Key features of Lightroom Classic:
- Lightroom Classic is available for both Mac and Windows desktop computers
- Import photos from a memory card, your camera (but preferably memory card), or hard drive into a Lightroom catalog
- Edit photos in a catalog even when the photos are not connected to the computer
- Use Adobe Creative Cloud for cloud storage and syncing photos across devices
- Powerful database for storing and searching photos in different ways
Lightroom Classic modules include:
- Library module – organize, rate and view your photos and batch apply presets
- Develop module – adjust exposure, crop, mask, color grade, develop and apply presets, batch process multiple photos at once
- Local adjustment tools – crop, healing tool, red eye correction, masking
- Map module – search and view photos by location
- Book module – design and print photo books directly from Lightroom
- Slideshow module – create slideshows and export as video for personal use or to help you present photos to a client during in person sales sessions
- Print module – design layout templates for printing multiple photos in one for wall art or sharing on social media
- Web module – create a web gallery for sharing online
Wrapping up what Lightroom is used for
Adobe Lightroom is photo editing software for storing, organizing, editing, and sharing your photos.

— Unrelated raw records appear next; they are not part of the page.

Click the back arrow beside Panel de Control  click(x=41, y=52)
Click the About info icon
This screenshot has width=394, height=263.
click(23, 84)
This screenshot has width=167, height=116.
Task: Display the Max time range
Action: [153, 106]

Did you know that if you use JPEG file format, your camera edits your SOOC images? Among other things it adds contrast and sharpening, sometimes too much. It also strips a lot of information from the image, making it difficult to improve in post production.
Editing digital photos is an essential part of the digital photography workflow, so download the free trial and come back here for help with how to use Lightroom. Admittedly, there’s a lot to learn, so it can be a steep learning curve. However, you don’t need to learn everything all at once and I’ve written loads of Lightroom tutorials to help you!
Start with the Library module for importing, organizing and exporting photos. Then learn how to edit images in the Develop module. Soon you’ll get the hang of processing photos efficiently with stunning results.